Tan sólo su debut ya le hace formar parte, y parte importante, de un hito. En 1962, Robert Mulligan lleva a la pantalla “Matar a un ruiseñor”, donde logra una conjunción de elementos que han hecho de ella el título mítico que es. Siendo una historia con una variedad inaudita de personajes, Robert Duvall debía encargarse del más complicado de todos: Arthur «Boo» Radley, el misterioso y siempre oculto vecino (encerrado casi a perpetuidad en la casa de sus padres) de los niños protagonistas, el cual jugará un papel decisivo al final de la película. Para encarar el reto, Duvall pasó dos meses sin que le diera la luz solar (sin pertenecer a la escuela del Actor’s Studio, sí que se alimentó intelectualmente del método Meisner, de muy parecidas raíces) y se atrapó también dentro del maquillaje que la hacía parecer un albino. Tenía 31 años. Algo mayor para hacer su primera película. No era cuestión de perder la oportunidad. No lo hizo. Logró que a partir de ese momento todos los directores más importantes de Hollywood volvieran su mirada hacia él. Encadenaba películas únicas, una tras otra, sin importar que sus papeles fueran diametralmente opuestos: “La jauría humana“(Arthur Penn, 1966), su primer encuentro con Marlon Brando; “Bullit” (Peter Yates, 1968); “Llueve sobre mi corazón (Francis Ford Coppola); “Valor de ley” (Henry Hathaway, 1969); “M.A.S.H.” (Robert Altman, 19790); “THX 1138” (George Lucas)… Hay actores que ni en toda su vida logran trabajar con directores de esa talla. Robert Duvall lo resolvió en apenas una década, y ya estaba todo preparado para subir al olimpo de los mitos.
En 1972, Coppola adapta “El Padrino”, obra casi aplastada por los superlativos que se le dedican. Habiendo trabajado con él, conociendo su maestría, Coppola le ofrece a Duvall el papel de Tom Hagen, hijo adoptivo de Vito Corleone (quien lo recoge de la calle y le abre las puertas de su vida pese a tener ascendencia irlandesa) y que con el tiempo se hará “consigliere” de la familia. Siendo una película tan llena de secuencias magistrales, y con actores como Brando o Al Pacino campando por sus fueros, era empeño complicado destacar. Pese a ello, Duvall logra dos momentos sublimes en los que únicamente es su poder como actor lo que eleva las escenas a una categoría a la que solo tienen acceso muy pocos interpretes. La primera es en la cena que mantiene con el productor que no termina de entender lo que implica el favor que le está “pidiendo” Vito Corleone. La mirada que le dedica Robert Duvall cuando se levanta de la mesa tras constatar la negativa, y sabiendo ya que esa misma noche decapitarán a un caballo para meterlo en la cama donde duerme el productor, resulta mucho más inquietante que el sangriento y aterrador despertar. La segunda, ese desolador momento en el que tiene que informarle a su padre adoptivo, que yace en una cama medio moribundo, que acaban de matar a su primogénito, que le han disparado con encono hasta dejarlo irreconocible. Ese instante, con Duvall prácticamente arrodillado pues arrastra la culpa de haber podido evitar el asesinato, sin saber muy bien cómo decírselo, desarma por su ternura, por su tristeza, por su profunda humanidad, arrastrándonos a la comprensión de personajes con los que en principio no cabría identificación alguna (una de las grandezas de «El Padrino»). Ese es Robert Duvall. Te puede helar la sangre o desfigurarte el alma tan solo con sus gestos, sin algarabías en las secuencias, o planteamientos espectaculares. Y todo en la misma película.

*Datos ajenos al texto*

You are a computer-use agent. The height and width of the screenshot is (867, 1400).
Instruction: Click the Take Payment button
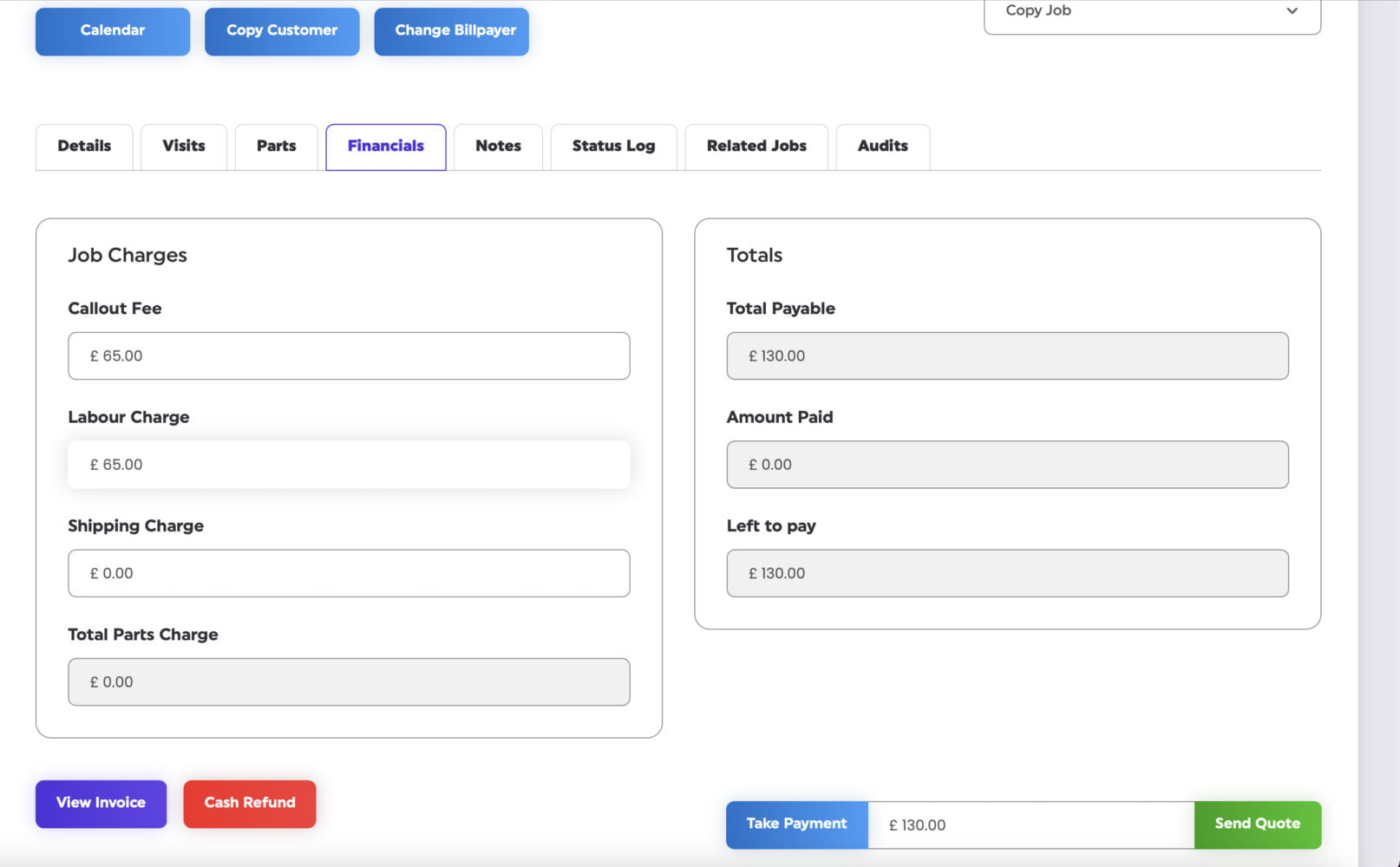click(x=796, y=825)
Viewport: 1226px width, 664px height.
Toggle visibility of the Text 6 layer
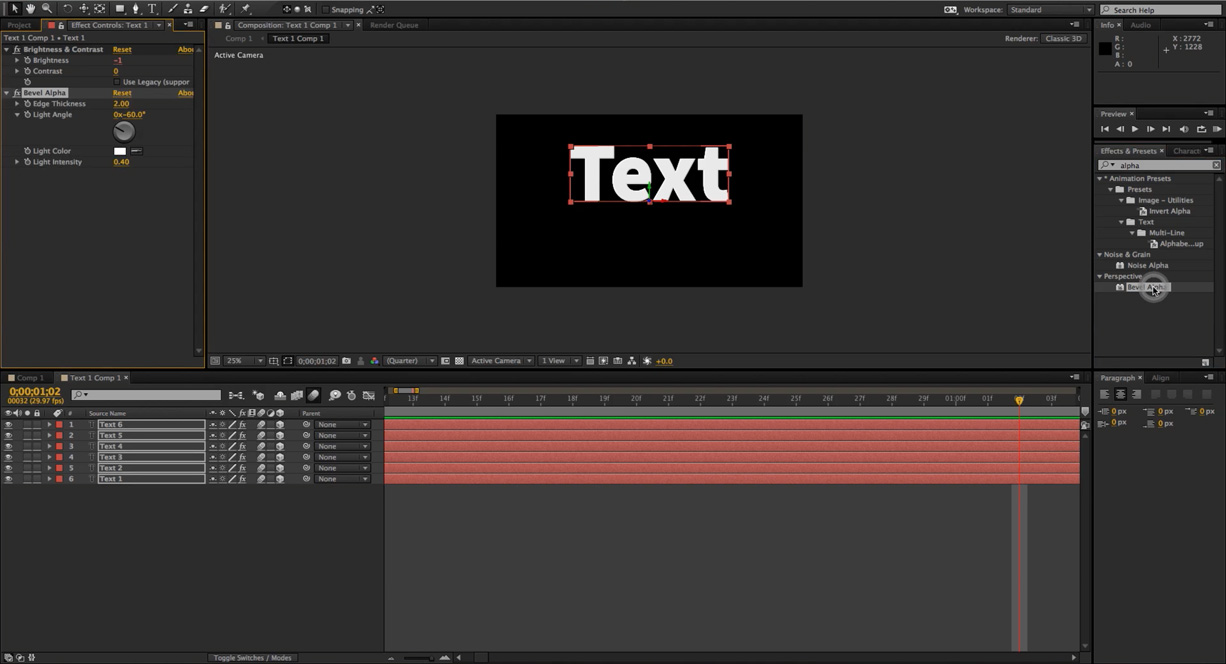pyautogui.click(x=8, y=424)
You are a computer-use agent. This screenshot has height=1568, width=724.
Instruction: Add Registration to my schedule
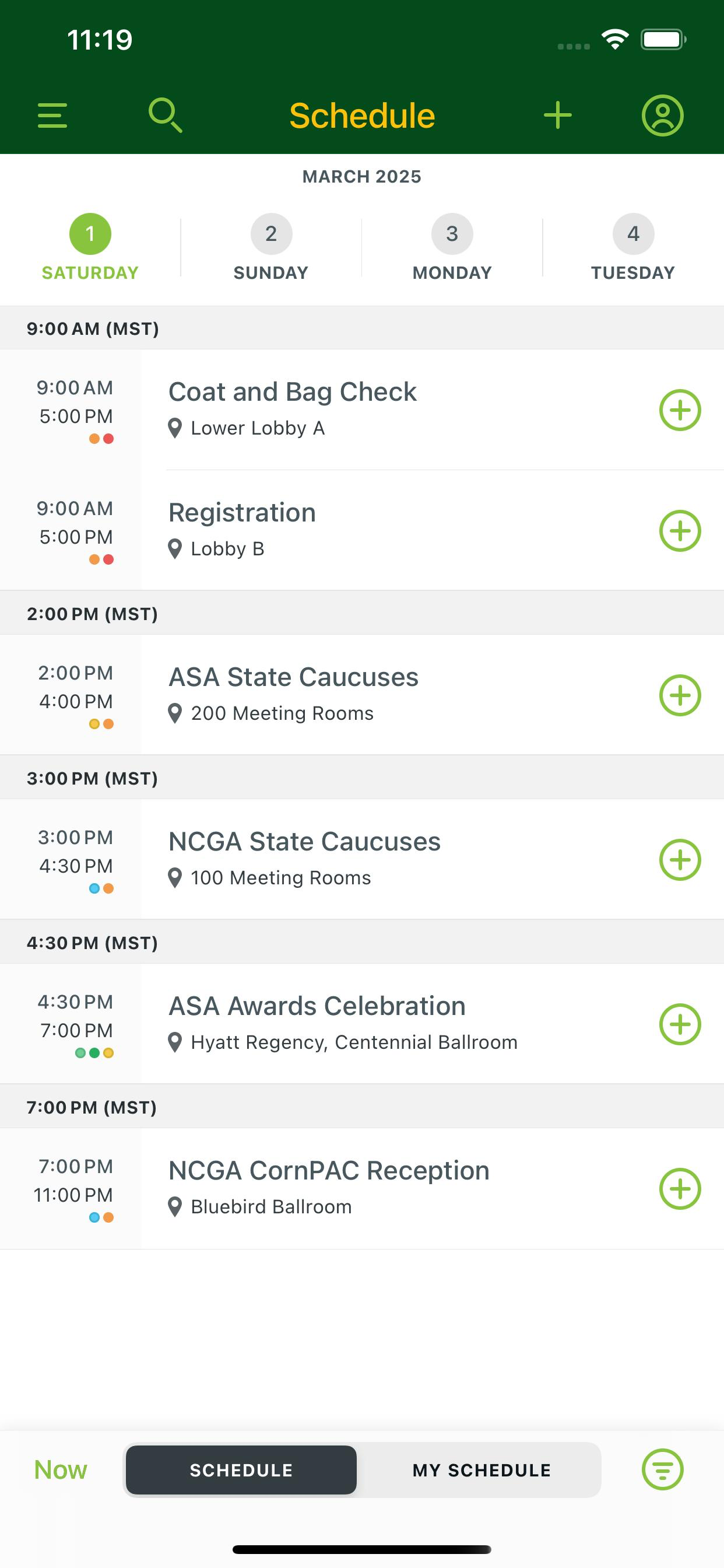pos(680,531)
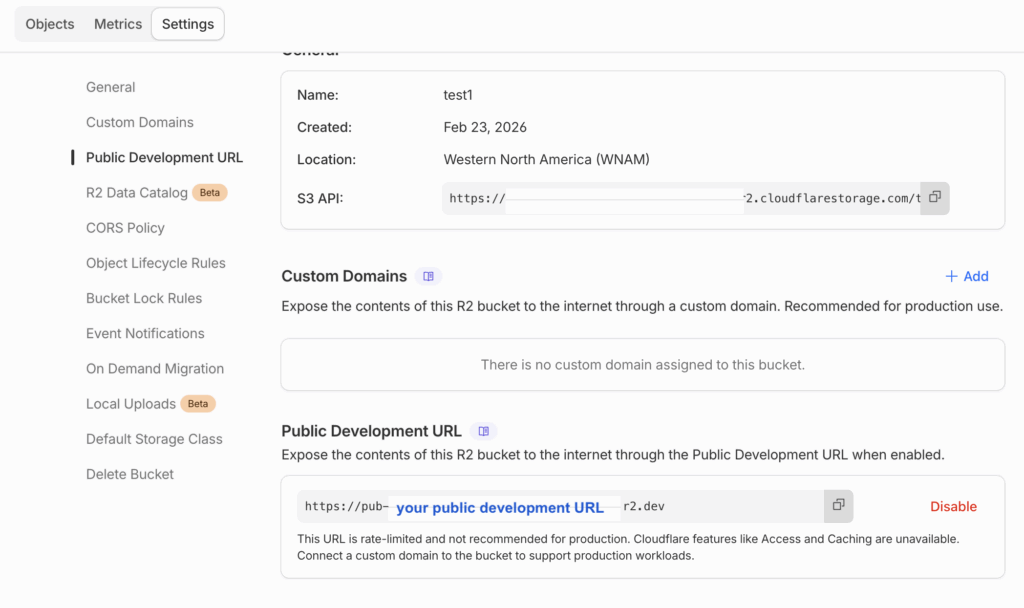Open Event Notifications settings
The width and height of the screenshot is (1024, 608).
coord(145,333)
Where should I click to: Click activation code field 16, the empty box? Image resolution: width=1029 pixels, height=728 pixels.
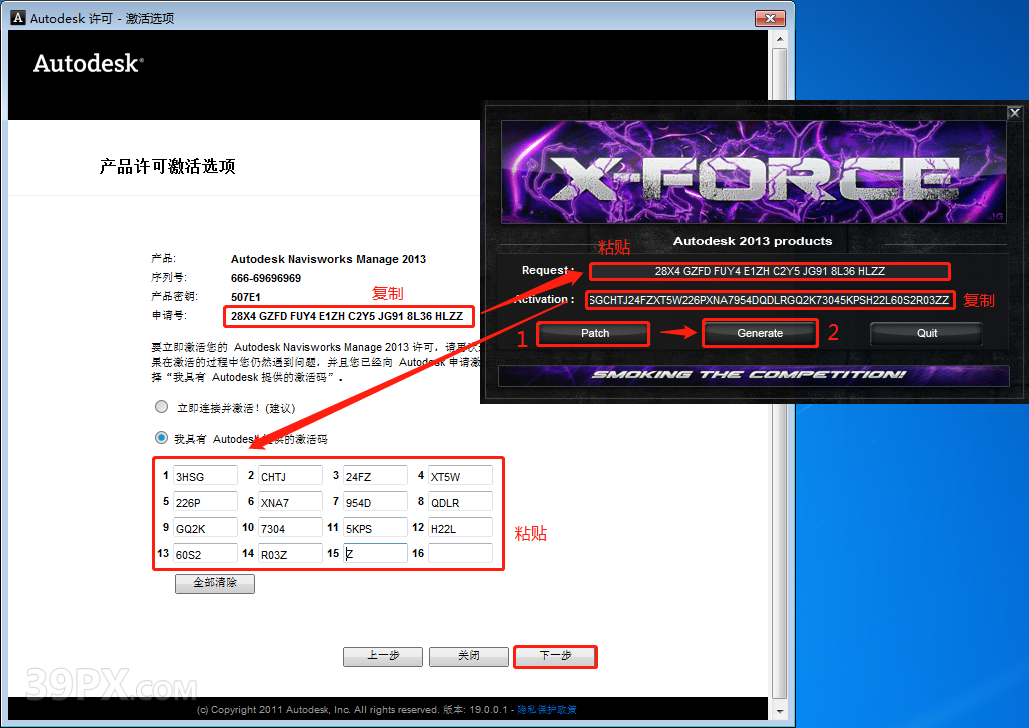pyautogui.click(x=460, y=553)
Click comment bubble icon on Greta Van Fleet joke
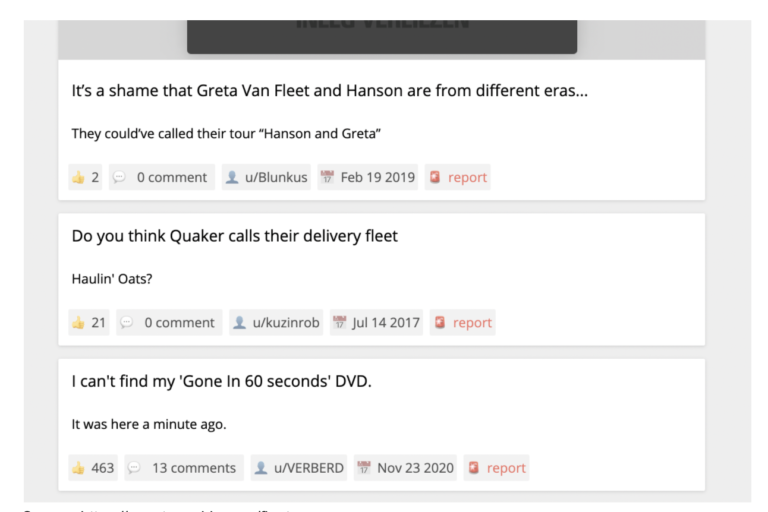Screen dimensions: 768x512 [x=121, y=178]
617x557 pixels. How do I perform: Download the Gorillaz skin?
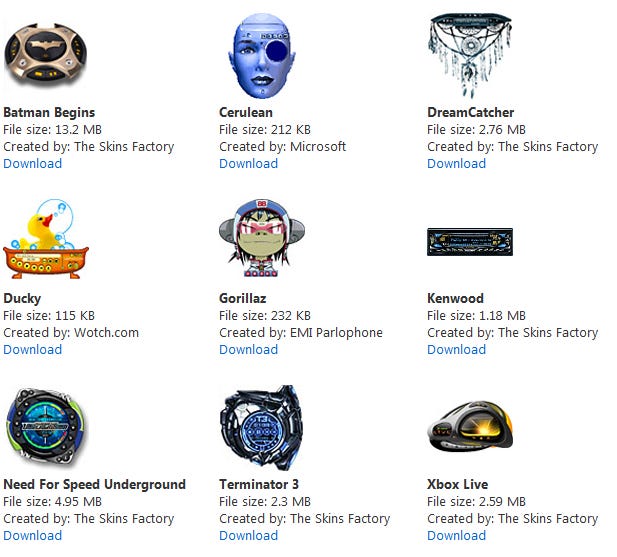[248, 349]
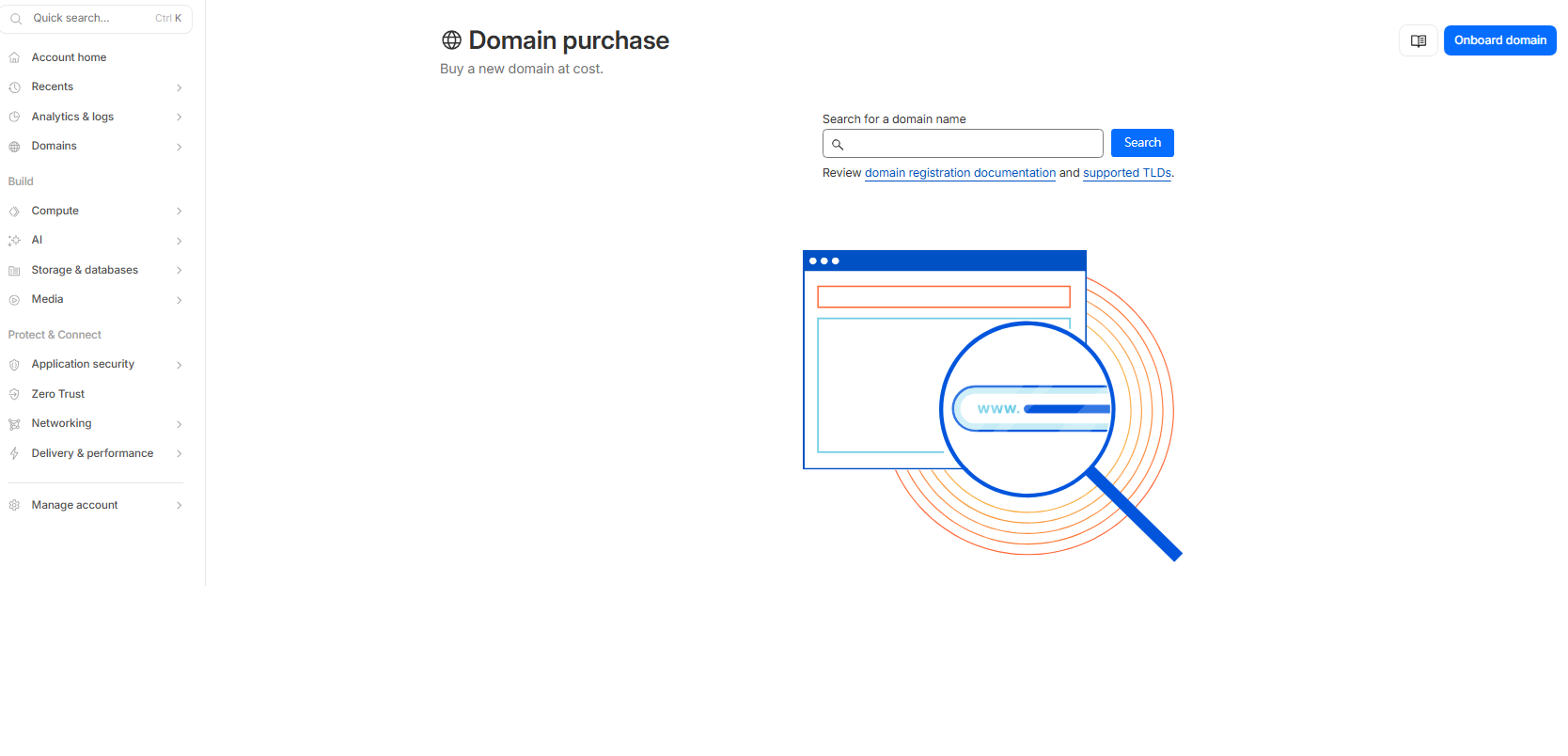This screenshot has height=756, width=1568.
Task: Click the Delivery & performance lightning icon
Action: tap(14, 453)
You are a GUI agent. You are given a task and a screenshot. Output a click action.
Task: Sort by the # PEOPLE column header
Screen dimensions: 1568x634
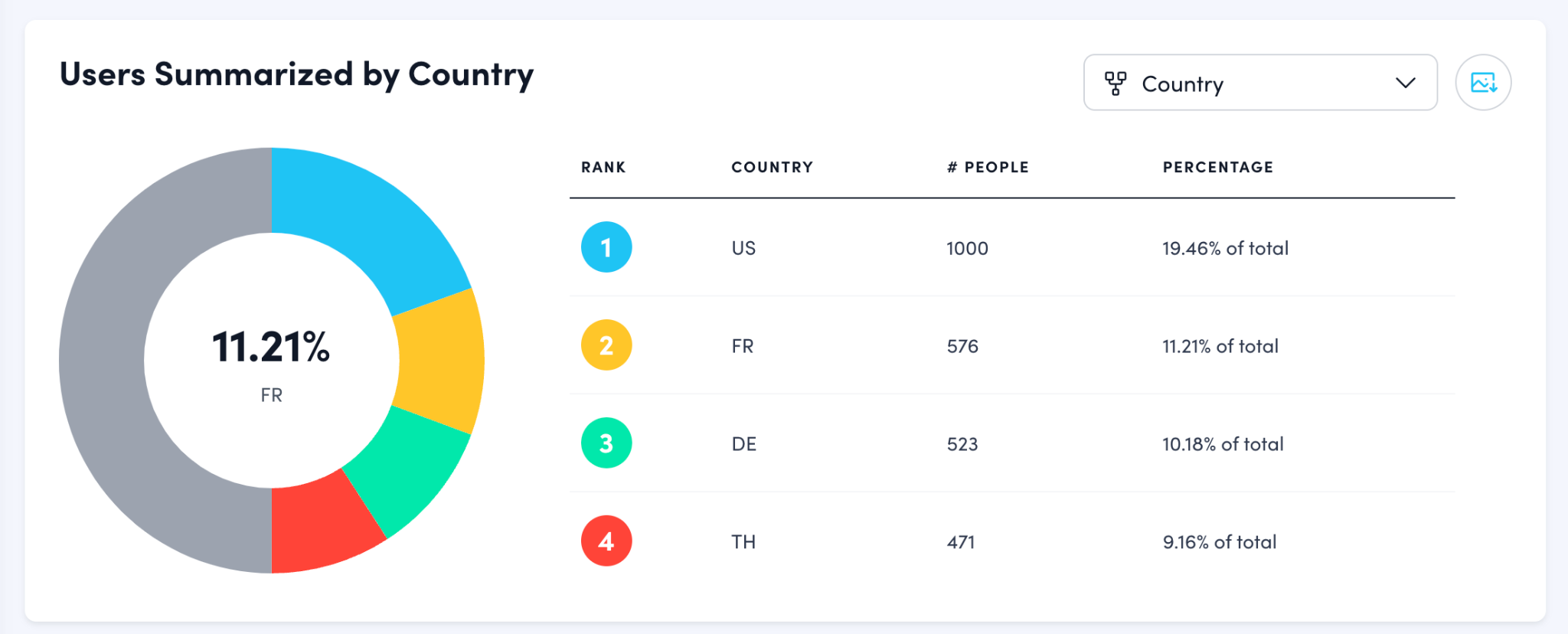(988, 168)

Pero lo mejor aún estaba por llegar.
El éxito de “El Padrino” (más que refrendado por su incontestable secuela) no hizo más que seguir obligándole a vivir en cierto ostracismo de gran secundario, esos pilares tan apreciados por el cine estadounidense, que muchas veces no logran dejar atrás ese título vitalicio. Sydney Lumet, Herbert Ross, Sam Peckinpah, Coppola (con el que de nuevo repetiría en esa obra siempre por descubrir que es “La conversación”), John Sturges y otros muchos genios del cine le querían en sus películas. Y bien pudo ser ese su porvenir.
Pero Coppola había perdido la cabeza. Sabiendo en la trampa en la que se metía, comenzó a rodar “Apocalypse Now” (1979). Infiernos aparte, entre los muchos méritos que hay que concederle a su director es que, con la pesadilla en la que transformó ese rodaje, logró crear una película en la que todos sus personajes podrían ser los verdaderos protagonistas. No es que les regalara escenas estelares. Es que repentinamente, esos personajes eran la película. Y quién mejor para ser ejemplo de este empeño coppoliano que el Coronel Kilgore, el insólito militar encarnado por Robert Duvall, mitad hombre, mitad surfista, tan pronto humanitario como déspota, que comanda una flota de helicópteros con la que arrasa pueblos vietnamitas, y que asegura que no hay nada como el olor a Napalm por la mañana. Viendo su interpretación se puede acceder a todo de aquello de lo que Coppola necesitaba hablarnos hasta perder la cordura.
Nada de esto sirvió para que la academia accediese a refrendar la singularidad de su estilo, y tuvo que ser en un ejercicio menor el que permitió que la tan perseguida estatuilla de un Oscar cayera al fin en los méritos de Duvall. “Gracias y favores” (Bruce Beresford, 1982) y la historia repleta de tópicos sobre un vagabundo que en otro tiempo fue cantante de música country, fueron el perecedero vehículo con el que los estudios premiaban la labor de un actor excepcional. Y con ello, podían devolverle a sus papeles de secundario. Porque con la excepción de sus dos única películas como director, “Camino al cielo” (1997) y “Assassination Tango” (2002), y algún que otro título sin trascendencia, lo cierto es que Robert Duvall raramente logra hacerse con papeles protagonistas. Su sola presencia es de una solvencia que incluso en películas que ni siquiera deberían estrenarse, cada vez que él toma la pantalla uno puede llegar a creer que está viendo cine de altísima calidad cuando en realidad no ve más que desbarres de marketing.
Es por eso que esta noche en el viejo México resulta tan decepcionante. Emilio Aragón se ha limitado a dejar que todo el peso de la película recaiga en la insalvable órbita del actor. Pero no debió abandonarle solo en ese empeño. Y la fugacidad final de su director viene únicamente a renovar algo que ya sabíamos. Incluso con todo en su contra, como en esta insípida propuesta, Robet Duvall ha terminado por resultar más grande que sus papeles y llega a donde no llegan sus personajes.
El trabajo de un gran maestro filmado por un mal aprendiz.